■ Aim of the exercise ■
Would you copy all lines in the data that contain the word "folder"?

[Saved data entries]

┌──

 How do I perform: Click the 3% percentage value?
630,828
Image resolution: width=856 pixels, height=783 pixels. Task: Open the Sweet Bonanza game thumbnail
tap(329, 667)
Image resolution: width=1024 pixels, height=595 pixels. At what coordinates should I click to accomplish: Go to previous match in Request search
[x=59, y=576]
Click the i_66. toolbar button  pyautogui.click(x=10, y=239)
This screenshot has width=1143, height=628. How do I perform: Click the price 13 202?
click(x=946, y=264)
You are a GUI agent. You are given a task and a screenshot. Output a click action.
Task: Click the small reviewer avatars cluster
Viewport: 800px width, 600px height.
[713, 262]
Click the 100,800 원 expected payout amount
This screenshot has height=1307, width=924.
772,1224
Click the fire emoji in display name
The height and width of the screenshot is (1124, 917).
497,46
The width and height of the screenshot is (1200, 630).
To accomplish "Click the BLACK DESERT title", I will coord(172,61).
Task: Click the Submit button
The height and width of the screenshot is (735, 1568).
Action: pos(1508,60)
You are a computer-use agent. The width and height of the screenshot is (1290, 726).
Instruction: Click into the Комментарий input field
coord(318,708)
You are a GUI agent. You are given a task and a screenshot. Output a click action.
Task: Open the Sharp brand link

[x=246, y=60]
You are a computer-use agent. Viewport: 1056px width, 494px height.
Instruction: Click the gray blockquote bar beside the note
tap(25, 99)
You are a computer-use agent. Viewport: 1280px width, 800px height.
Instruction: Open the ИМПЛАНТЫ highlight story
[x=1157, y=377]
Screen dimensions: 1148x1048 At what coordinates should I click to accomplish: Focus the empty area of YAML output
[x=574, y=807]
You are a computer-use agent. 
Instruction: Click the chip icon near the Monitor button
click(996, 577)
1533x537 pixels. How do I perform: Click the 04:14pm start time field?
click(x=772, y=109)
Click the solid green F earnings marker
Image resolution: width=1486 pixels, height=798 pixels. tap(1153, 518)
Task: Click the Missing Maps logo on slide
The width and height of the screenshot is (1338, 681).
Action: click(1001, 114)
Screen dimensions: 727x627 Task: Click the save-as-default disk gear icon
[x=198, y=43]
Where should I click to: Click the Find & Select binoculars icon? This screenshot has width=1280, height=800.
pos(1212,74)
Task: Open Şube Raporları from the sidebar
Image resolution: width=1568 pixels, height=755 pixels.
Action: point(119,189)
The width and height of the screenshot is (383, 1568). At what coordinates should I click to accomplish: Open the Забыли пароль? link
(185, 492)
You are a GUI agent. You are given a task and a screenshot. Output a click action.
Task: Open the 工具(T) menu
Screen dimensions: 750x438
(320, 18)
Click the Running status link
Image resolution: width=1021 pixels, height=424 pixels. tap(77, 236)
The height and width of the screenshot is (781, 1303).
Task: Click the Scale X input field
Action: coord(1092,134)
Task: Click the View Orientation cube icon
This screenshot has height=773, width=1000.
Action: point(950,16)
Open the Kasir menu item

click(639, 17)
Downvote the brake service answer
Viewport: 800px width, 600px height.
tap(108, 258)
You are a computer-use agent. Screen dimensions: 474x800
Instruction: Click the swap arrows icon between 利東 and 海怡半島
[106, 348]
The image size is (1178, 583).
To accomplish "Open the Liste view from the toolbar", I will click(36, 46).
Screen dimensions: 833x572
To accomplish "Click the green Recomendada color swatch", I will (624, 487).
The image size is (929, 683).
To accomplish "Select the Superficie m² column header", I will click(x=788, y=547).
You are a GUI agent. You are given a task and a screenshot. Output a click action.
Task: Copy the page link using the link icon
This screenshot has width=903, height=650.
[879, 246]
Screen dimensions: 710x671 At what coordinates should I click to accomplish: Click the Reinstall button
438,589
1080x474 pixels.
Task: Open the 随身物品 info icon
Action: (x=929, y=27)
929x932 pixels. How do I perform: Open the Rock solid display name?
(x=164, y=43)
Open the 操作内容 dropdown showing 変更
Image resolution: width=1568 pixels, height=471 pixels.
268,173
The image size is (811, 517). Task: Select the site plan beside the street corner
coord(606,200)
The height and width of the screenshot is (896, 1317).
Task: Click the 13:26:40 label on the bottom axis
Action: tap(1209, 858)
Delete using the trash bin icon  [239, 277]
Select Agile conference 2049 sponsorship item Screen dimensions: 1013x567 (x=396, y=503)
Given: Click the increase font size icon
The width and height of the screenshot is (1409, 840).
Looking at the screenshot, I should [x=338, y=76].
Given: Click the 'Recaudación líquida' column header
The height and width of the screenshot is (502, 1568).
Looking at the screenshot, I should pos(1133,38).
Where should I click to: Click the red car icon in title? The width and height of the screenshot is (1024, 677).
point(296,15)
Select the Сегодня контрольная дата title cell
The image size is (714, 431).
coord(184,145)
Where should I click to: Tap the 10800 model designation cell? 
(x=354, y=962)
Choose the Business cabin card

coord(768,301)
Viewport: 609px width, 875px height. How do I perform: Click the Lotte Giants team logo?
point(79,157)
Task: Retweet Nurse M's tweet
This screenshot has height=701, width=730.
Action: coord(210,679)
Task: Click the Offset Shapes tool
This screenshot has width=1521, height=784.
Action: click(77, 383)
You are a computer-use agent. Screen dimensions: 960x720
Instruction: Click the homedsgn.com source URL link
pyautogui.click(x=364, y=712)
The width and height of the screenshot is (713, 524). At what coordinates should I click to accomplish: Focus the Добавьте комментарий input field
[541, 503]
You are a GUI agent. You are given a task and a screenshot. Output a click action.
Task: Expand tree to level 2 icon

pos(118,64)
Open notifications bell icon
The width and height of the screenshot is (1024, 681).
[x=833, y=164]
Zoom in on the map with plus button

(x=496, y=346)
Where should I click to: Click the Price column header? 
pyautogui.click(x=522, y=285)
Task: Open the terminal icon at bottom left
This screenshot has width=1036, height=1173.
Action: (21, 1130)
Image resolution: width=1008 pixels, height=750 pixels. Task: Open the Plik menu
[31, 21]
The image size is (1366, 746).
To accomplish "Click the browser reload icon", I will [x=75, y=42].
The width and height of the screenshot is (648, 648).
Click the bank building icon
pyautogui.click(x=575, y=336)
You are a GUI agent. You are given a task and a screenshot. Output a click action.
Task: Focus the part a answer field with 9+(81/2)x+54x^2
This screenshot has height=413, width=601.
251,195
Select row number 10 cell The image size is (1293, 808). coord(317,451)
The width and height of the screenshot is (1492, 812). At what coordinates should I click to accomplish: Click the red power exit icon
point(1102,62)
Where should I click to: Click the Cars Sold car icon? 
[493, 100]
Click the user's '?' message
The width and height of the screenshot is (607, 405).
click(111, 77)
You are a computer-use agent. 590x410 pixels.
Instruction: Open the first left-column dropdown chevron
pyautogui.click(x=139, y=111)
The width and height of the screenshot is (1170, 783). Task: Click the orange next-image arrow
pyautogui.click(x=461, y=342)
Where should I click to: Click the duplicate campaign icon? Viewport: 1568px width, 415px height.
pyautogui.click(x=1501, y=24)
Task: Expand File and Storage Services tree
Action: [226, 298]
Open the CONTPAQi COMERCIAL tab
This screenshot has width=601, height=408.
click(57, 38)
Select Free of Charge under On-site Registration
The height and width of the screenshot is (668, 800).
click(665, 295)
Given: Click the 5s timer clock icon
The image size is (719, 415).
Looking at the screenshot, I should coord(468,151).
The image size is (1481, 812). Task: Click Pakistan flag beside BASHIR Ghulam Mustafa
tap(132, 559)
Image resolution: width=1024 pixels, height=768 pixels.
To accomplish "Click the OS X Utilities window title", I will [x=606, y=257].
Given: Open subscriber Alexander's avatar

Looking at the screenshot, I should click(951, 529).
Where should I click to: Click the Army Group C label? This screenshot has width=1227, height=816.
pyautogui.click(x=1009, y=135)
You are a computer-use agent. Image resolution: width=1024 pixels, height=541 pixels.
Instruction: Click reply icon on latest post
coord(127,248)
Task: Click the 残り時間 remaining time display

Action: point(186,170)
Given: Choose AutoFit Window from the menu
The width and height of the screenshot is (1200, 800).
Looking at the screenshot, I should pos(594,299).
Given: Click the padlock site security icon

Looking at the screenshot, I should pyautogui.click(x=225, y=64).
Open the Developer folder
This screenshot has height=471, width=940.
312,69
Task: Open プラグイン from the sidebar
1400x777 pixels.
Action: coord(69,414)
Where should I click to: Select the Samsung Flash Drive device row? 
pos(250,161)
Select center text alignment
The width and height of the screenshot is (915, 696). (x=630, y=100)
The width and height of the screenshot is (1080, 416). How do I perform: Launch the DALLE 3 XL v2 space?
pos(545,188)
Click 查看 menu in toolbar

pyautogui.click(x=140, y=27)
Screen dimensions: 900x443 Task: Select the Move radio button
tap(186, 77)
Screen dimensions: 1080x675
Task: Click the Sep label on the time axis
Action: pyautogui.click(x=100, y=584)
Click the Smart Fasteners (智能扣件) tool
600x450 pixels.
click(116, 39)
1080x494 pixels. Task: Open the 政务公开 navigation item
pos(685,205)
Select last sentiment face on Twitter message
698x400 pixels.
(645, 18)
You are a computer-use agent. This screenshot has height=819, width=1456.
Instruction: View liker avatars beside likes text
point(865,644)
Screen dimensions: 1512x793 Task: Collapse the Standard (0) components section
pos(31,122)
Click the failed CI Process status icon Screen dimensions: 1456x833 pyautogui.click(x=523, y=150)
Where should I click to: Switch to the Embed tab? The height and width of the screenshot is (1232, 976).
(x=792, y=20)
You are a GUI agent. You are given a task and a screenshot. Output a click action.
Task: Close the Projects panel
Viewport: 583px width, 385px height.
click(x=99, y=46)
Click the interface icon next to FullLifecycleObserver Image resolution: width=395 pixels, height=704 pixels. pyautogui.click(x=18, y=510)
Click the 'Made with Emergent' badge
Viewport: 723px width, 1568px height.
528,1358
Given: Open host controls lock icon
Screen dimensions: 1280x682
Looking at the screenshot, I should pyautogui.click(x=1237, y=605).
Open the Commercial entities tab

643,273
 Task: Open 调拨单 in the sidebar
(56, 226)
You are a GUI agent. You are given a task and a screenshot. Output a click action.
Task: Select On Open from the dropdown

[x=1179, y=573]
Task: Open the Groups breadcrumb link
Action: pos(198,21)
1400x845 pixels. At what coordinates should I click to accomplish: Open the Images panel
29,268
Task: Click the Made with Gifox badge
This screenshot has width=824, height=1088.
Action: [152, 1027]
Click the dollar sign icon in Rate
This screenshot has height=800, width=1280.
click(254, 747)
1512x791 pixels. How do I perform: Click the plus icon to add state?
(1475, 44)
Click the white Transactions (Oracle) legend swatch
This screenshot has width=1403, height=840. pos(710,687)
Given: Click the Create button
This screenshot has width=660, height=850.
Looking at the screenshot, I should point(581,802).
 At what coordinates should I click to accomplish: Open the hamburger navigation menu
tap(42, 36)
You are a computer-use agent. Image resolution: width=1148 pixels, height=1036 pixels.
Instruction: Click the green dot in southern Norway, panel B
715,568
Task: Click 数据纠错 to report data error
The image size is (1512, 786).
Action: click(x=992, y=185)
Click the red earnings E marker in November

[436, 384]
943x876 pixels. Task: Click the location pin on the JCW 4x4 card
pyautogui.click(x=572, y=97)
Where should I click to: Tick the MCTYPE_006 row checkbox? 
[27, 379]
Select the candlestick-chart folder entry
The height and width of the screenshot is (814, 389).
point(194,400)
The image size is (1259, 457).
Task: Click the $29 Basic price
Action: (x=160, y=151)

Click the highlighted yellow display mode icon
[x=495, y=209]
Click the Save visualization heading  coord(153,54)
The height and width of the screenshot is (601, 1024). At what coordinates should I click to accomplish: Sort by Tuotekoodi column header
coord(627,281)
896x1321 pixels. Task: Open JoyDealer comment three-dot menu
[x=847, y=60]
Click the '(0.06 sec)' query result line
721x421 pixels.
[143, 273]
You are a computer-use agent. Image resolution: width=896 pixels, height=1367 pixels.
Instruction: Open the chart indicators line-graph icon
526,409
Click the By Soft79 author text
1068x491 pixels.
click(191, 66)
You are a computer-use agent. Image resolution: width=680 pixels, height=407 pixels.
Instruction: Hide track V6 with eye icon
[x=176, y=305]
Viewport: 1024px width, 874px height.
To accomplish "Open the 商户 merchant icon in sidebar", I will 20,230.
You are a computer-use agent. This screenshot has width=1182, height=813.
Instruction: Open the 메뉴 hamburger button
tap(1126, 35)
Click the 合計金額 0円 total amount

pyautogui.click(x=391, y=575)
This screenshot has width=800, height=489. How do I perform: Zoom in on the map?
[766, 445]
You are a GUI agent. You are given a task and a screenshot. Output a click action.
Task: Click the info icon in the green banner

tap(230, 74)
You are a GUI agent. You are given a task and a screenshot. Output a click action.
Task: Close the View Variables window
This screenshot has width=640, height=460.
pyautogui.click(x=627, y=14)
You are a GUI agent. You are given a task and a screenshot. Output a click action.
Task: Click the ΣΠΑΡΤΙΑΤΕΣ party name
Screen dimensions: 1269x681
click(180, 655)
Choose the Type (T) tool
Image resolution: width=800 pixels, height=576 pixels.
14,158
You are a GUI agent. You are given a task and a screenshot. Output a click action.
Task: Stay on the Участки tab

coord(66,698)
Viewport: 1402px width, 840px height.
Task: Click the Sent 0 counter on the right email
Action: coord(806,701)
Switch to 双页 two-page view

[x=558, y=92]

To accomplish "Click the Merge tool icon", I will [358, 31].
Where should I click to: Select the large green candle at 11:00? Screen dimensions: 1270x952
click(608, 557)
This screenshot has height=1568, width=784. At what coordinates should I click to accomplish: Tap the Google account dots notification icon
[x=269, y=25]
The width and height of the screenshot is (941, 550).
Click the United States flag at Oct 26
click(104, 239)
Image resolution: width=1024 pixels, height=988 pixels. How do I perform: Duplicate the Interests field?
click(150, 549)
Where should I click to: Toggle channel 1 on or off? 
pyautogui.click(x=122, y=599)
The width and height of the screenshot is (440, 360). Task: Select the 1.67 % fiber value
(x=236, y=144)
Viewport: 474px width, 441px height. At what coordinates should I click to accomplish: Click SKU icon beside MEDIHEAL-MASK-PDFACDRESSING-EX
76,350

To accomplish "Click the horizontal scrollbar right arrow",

└──

■ Completed exercise ■
Open the Developer folder
Select the candlestick-chart folder entry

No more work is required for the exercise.